I was interested to hear that Steve Barry is reading for his doctorate in music. His thesis concerns classical music and improvisation. It’s not a common association although I’ve written of it several times here recently. I was chatting to Alex in the break and he was talking of classical bassists and hand shapes and fingerboard technique. Jazz, and perhaps all creative music, is a magpie art (“Good artists borrow, great artists steal", supposedly Picasso) so I shouldn’t be surprised. So what of Steve’s take?

Someone mentioned classical influences but I felt this was clearly out of a jazz tradition. I thought of Brad Mehldau with his truncated lines and current sensibility but I heard just a spot of Chick Corea’s harmonic sense and unison melodies and perhaps some longer Keith Jarrett lines. Steve’s compositions were strong on chords, there were latin and rock rhythms, there were unexpected fillips of time or missing beats. I also felt his playing defined left and right hand roles of chords and melody, although there was an easy modal freedom in that melody and the lines easily played around the underlying bar structures. Classic contemporary jazz, not bop styled and seldom swung. I was interested in how a changing chordal structure is relegated to feel almost unchanging, but I expect this is the end result of 50+ years of modal jazz. And I was intrigued by the very busy but unharried playing of the whole band. There were lots of ideas, lots of commitment and un-affected variation here, but it felt settled with like long crescendos and occasional change. And long tunes, up to 30 minutes.

I’ve heard all these guys in Canberra in recent days and it’s been a pleasure. Steve with Jess Pollard; Alex with Mark Lockett; Tim with Liam Budge. How different can these outings be? Alex was again clear in thought, adventurous in intent and accurate in technique.
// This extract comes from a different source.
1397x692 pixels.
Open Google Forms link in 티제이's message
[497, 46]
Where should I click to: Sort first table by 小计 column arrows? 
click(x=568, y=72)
I marvel at his big well-intoned interval jumps. I found his sound a bit podgier on this night, perhaps a bigger low-mid, but what expansive inventiveness and entrenched groove in these solos! Quite stunning. Tim excited me, again with an ease of presence, but with perfectly accurate and sharply rendered fills and embellishments and rudiments. Steve led with his own compositions and the lyrical freedom I mentioned above. I liked that they played a single, long set, ~90 minutes: more involving, more relaxed for after-gig chatter, and shorter for a workday evening. I reckon that’s something jazz could learn from rock showbiz: play long and hard, don’t rest too soon. There’s a lot of understated change here: piano to bass solo to drums against ostinato and the rest, but malleable and undemonstrative although clearly planned. The tunes were originals, and Wayne Shorter’s Taru. One was entitled Parks and dedicated to pianist Aaron Parks. Changes was a love song from a distance. Vintage was a right hand melody with syncopated left hand chords and contrapuntal bass. Listening to the CD as I write, it seems strong and forceful. On the night, I heard it as more internal, busy and outspoken but complex, conversational and inner directed. Whatever, it was complex and satisfying and virtuosic. How I like it. Great stuff. Steve Barry (piano) led a trio with Alex Boneham (bass) and Tim Firth (drums) at the Loft’s last gig for the year.